I have been a faculty member at the University of Chicago since the Autumn of 2002. I spent the prior eleven years as an MTS at Bell Labs in Murray Hill, New Jersey. I served as a rotating Program Director at the NSF in the CCF division from 2011 — 2013.
My primary area of research is the design and implementation of advanced programming languages, such as functional, object-oriented, and concurrent languages. Such languages provide the best hope for increasing the quality and reliability of software, while also improving programmer productivity. My current research focus is on high-level languages for parallel programming. Over the years, I have worked on the design and implementation of several advanced languages:
Diderot is a declarative domain-specific language for programming image-analysis algorithms on parallel systems. This project is joint work with Gordon Kindlmann.

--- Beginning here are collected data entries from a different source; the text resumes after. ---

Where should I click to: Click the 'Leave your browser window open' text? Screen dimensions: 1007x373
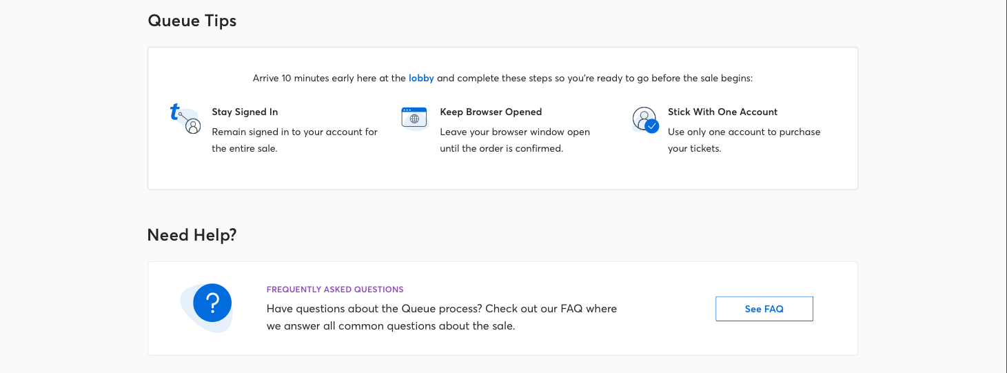(x=515, y=140)
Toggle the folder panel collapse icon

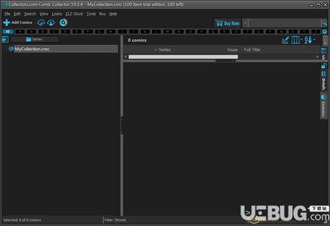click(5, 40)
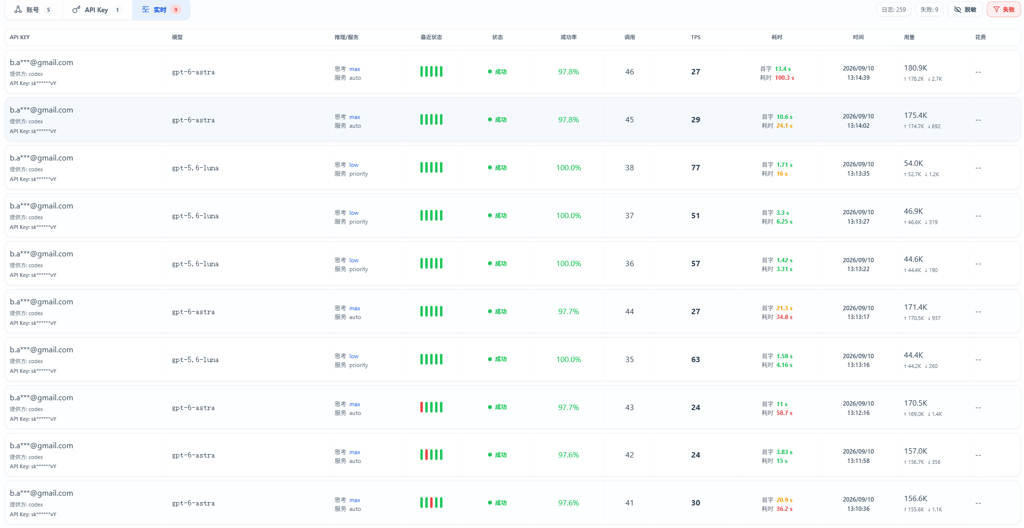Open the row timestamped 13:13:35
This screenshot has width=1024, height=528.
pos(512,168)
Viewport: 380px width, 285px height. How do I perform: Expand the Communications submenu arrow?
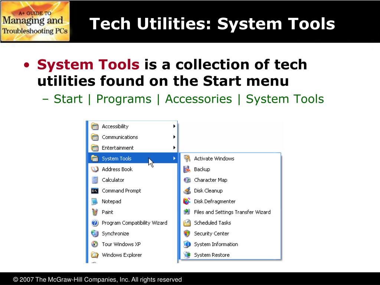point(174,137)

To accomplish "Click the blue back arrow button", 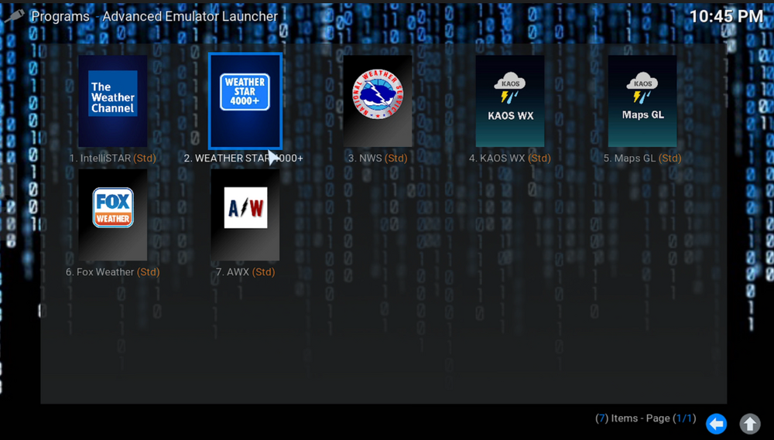I will pyautogui.click(x=717, y=423).
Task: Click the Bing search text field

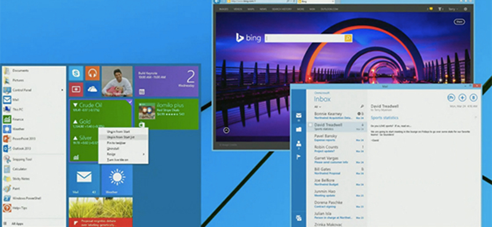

The Manticore project is a collaboration with Matthew Fluet (Rochester Institute of Technology) aimed at developing language features and implementation techniques for multicore and small-scale SMP systems. It consists of a parallel dialect of Standard ML (called PML) and a parallel runtime system. and implement a language for programming multicore processors.
The Moby programming language is a higher-order typed language with support for object-oriented and concurrent programming. The Moby project, which is joint work with Kathleen Fisher of AT&T Labs --- Research, provides a testbed for exploring ideas in language design and implementation. Using this testbed, we have explored the relationship between module and class mechanisms; language interoperability; and compiler transformations for functional languages.
I have been a contributor to the Standard ML of New Jersey system since about 1990.
I am also interested in computer graphics. I designed the ray-tracer problem for the ICFP 2000 Programming Contest and have am the primary implementor of the SML3d library.